The level of intricate detail that followed for the next three acts would take 10 reviews to describe, but eventually the Marschallin seemed to work her way through her midlife crisis. For her final appearance in the opera, observing Octavian with his age-appropriate new love, the Marschallin (Simone Schneider) sang from a box seat in the auditorium. No longer an active participant in life, she had resigned herself to being an interested observer.
4. Have fun. Just make sure it’s smart fun. Mr. Herheim adopted a lighter mood for Handel’s comedy-drama Xerxes, heard at the Deutsche Oper am Rhein in Düsseldorf on May 6. In fact, he described his production as a “barowque Muppet Show,” with the frantic action constantly shifting from the stylized settings of an antique opera stage to the theater’s squalid backstage area. The title character, a warrior feared across the ancient world, was here an impossibly temperamental 18th- century opera singer.
This production featured the outstanding solo performance of all the operas I saw, countertenor Valer Sabadus, who enacted the Jekyll-Hyde parodox of the artist-as-monster with ravishing silvery tone and enough manic slapstick to empower a road company of Something Rotten!
5. Don’t be the only game in town. Another problem with opera in New York is the absence of a second major company to complement the Met artistically. With the demise (and less than promising plans for resurrection) of the New York City Opera, we lack the equivalent of Berlin’s Komische Oper, where artistic director Barrie Kosky has directed at least two productions, Schoenberg’s Moses und Aron and the American musical West Side Story that might have meshed perfectly with NYCO’s artistic mission.
Its audience, I think, would value Mr. Kosky’s downbeat take on Schoenberg’s thorny Biblical tale, imagining Moses and his worldly brother Aron as broken-down vaudevillians enacting a Beckettian drama of futility. The orgy around the Calf of Gold on May 10 proved neither lurid nor erotic, but you could hear the audience gasp when the stage was suddenly heaped with a mountain of corpses, an image directly evoking Auschwitz.

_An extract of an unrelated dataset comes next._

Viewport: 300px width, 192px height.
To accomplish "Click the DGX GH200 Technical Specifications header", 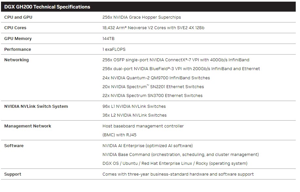I will click(x=47, y=7).
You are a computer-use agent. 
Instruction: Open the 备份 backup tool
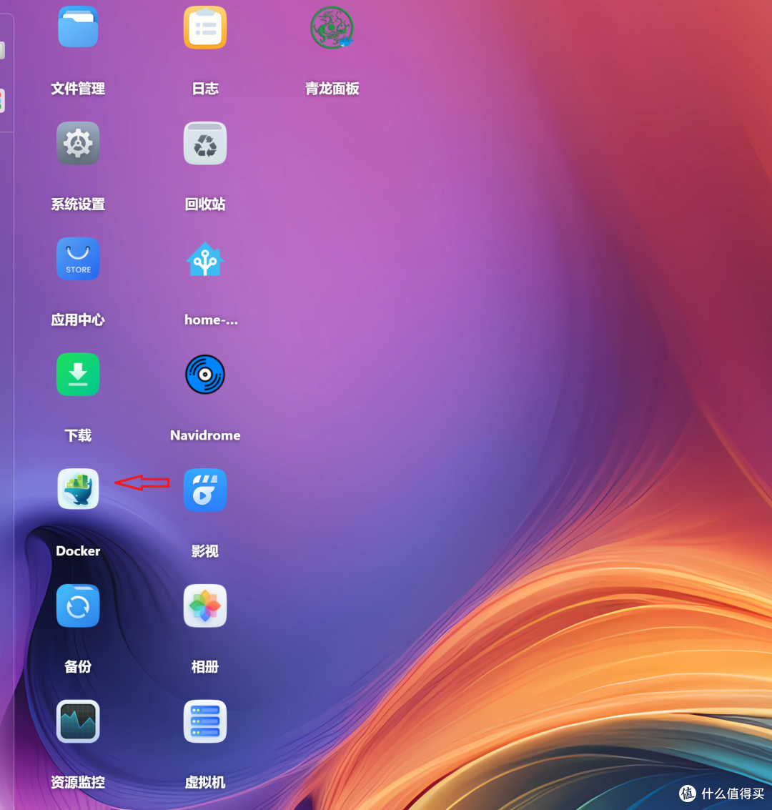pos(78,606)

Mr. Kosky took West Side Story seriously, too. Against a setting consisting of only ominous black brick walls and glaring lights, the cast, a mix of opera singers and musical theater dancers, sported hoodies and track pants that might have come off the rack of any discount store on 125th Street. (The Sharks were always popping off their shirts, revealing torso-spanning tattoos.) This production was a model of how to present a musical in an opera house: large-scaled, but still human.
6. Don’t promise a masterpiece every time. A ferociously acted but visually clichéd Luisa Miller in Stuttgart and a dead-on-arrival Così fan tutte at the Komische demonstrated that nobody gets it right all the time.
7. Never, never forget that opera is for everybody. Accustomed to hearing opera at the Met, where the average attendee is more likely than not on Medicare, I was bewildered at the number of kids—high schoolers barely over Platée’s recommended minimum age of 14—crowding the auditorium.
I asked Jossi Wieler, director of the Stuttgart Opera, how he accomplished this seeming miracle. It’s nothing fancy, in fact: “Rather than presenting operas in stage settings and costumes true to the period in which they were set, directors, set and costume designers attempt to relate the characters and stories to contemporary conditions—a practice which appeals especially to younger audiences,” he emailed. “We also target students with a special program: Students who have registered on our website can buy tickets for 10 Euros in advance.”
So, you see, New York, it’s not that complicated after all.